Trying to teach fancy theory does no one any good. W. Edwards Deming emphasized a basic understanding of variation and taught few techniques in his seminars. To do the type of work required to improve everyday culture, only 1–2 percent of people need advanced statistical knowledge.

Deming is probably rolling over in his grave at the subculture of “hacks” (his term) that has been created in the name of quality. Will the 80/20 rule inevitably apply to quality professionals? I answered that question here. And if the following is how your role is perceived, consider yourself forewarned (3 minutes):

As quality professionals, we must be careful not to perpetuate deeply embedded stereotypes of “sadistics” by making seminars nothing short of legalized torture and keeping our roles self-serving. Take it as a given: The people whom we teach will never like statistics as much as we do. So don’t teach people statistics—*teach them how to solve their problems*.

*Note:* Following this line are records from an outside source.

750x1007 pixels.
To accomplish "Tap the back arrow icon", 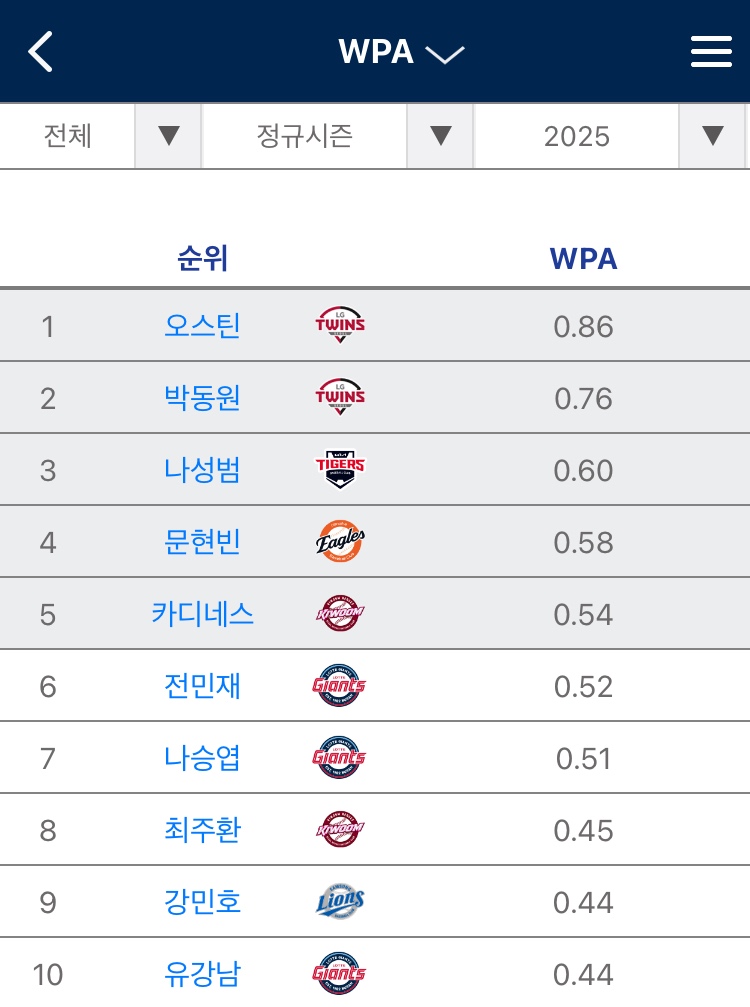I will pos(40,51).
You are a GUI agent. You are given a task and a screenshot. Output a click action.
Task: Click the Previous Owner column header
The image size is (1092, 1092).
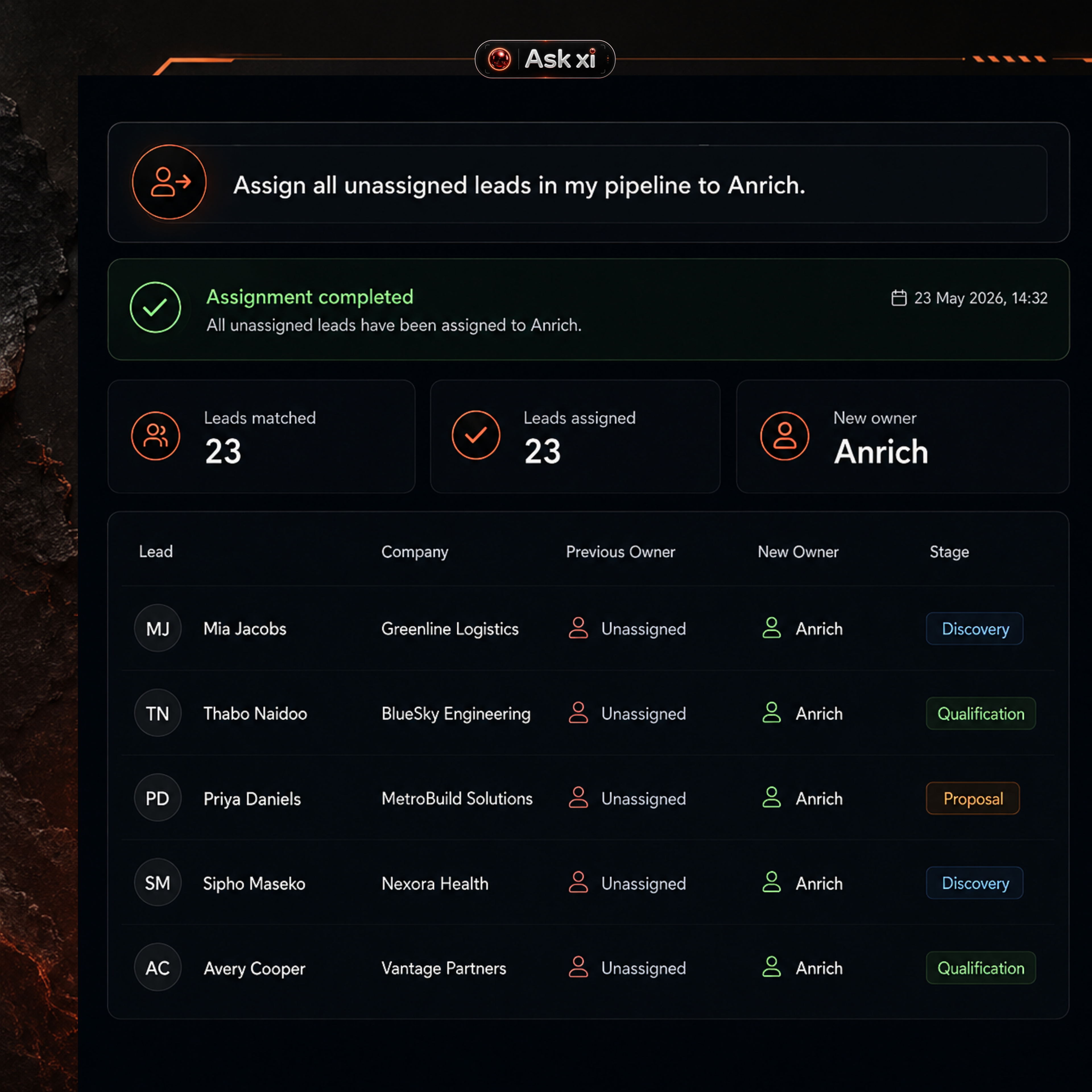click(621, 552)
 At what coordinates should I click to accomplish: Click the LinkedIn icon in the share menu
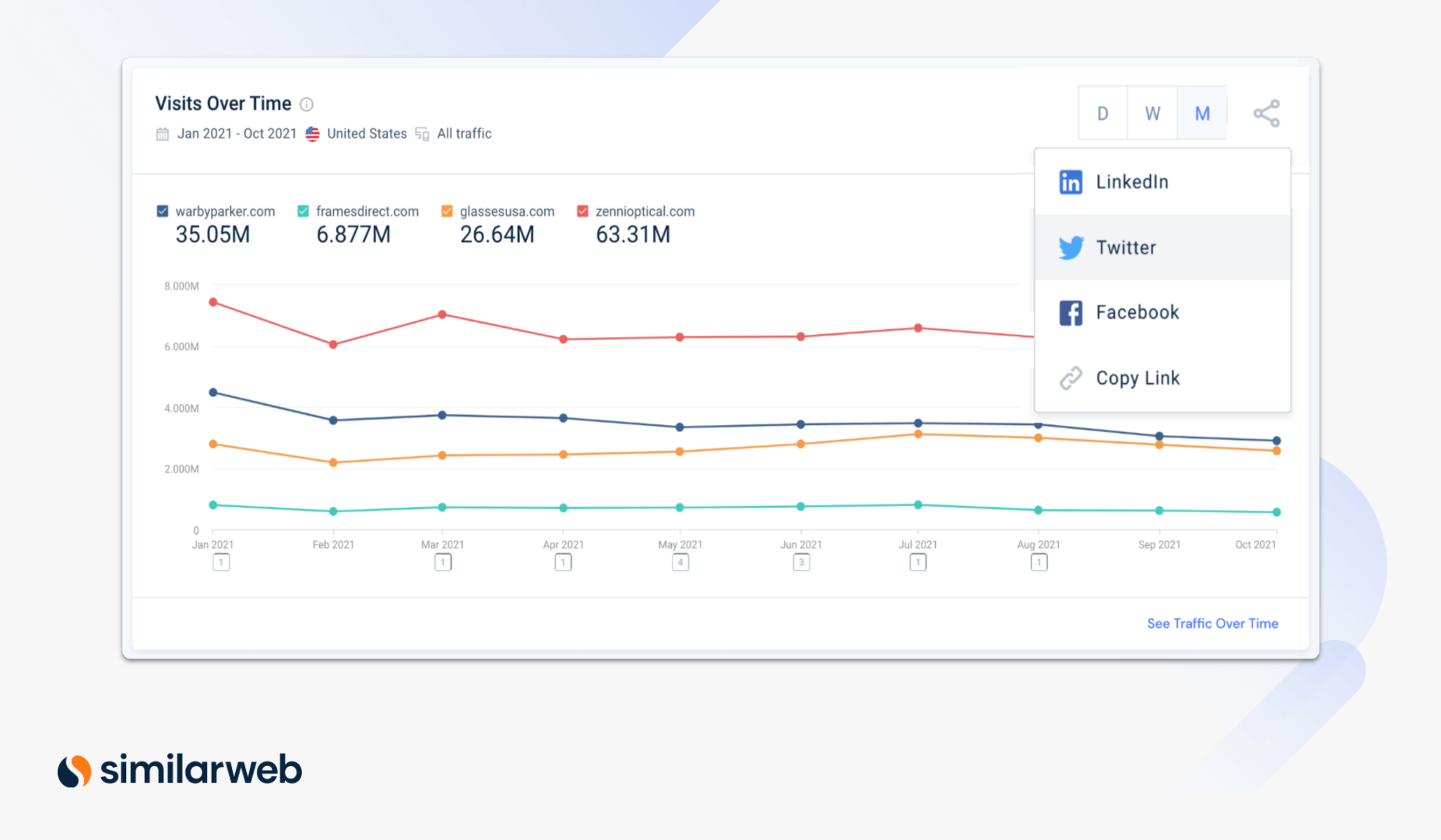(x=1070, y=181)
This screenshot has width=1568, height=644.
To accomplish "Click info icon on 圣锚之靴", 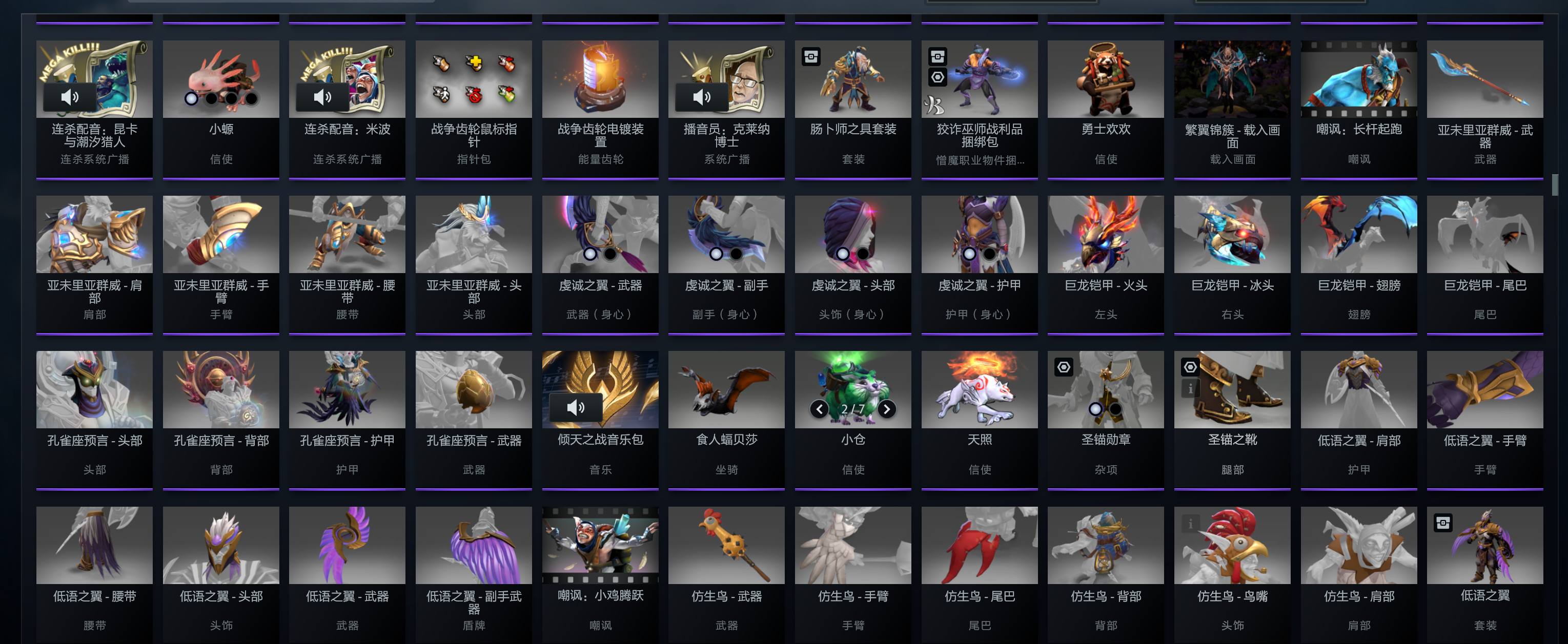I will tap(1190, 388).
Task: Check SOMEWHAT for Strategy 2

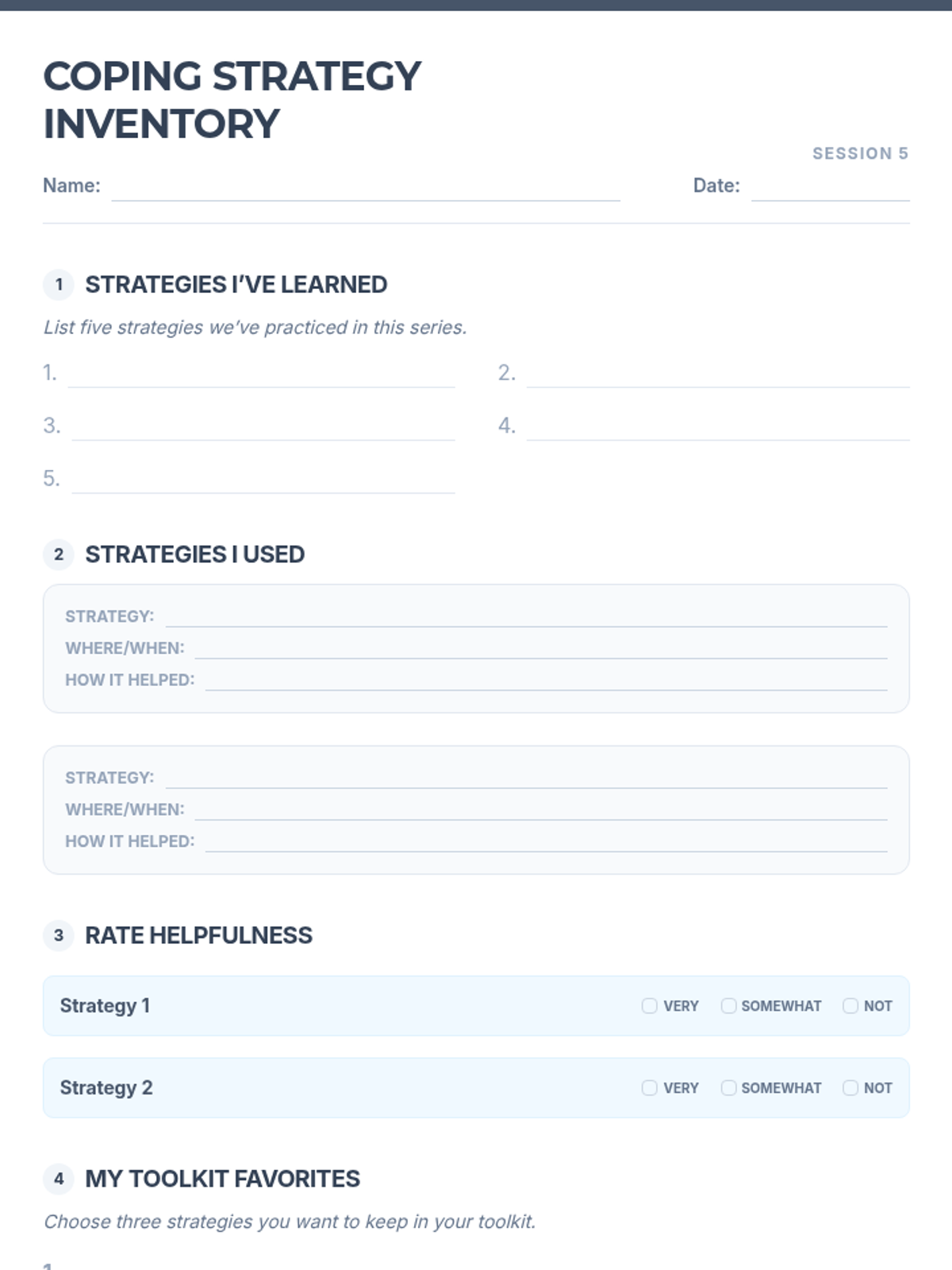Action: (728, 1088)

I will close with some more baseball wisdom. Like the Ol’ Perfesser, Yogi Berra is another beloved baseball icon who tends to unintentionally misspeak. Given the economy, many of us might unexpectedly face a career crossroads during the next few years. In fact, Yogi warns us, “It gets late early out there,” so I’m sure he would advise: “When you come to the fork in the road, take it.” Because (and I paraphrase) if people ain’t gonna go to statistics classes, how we gonna stop ‘em?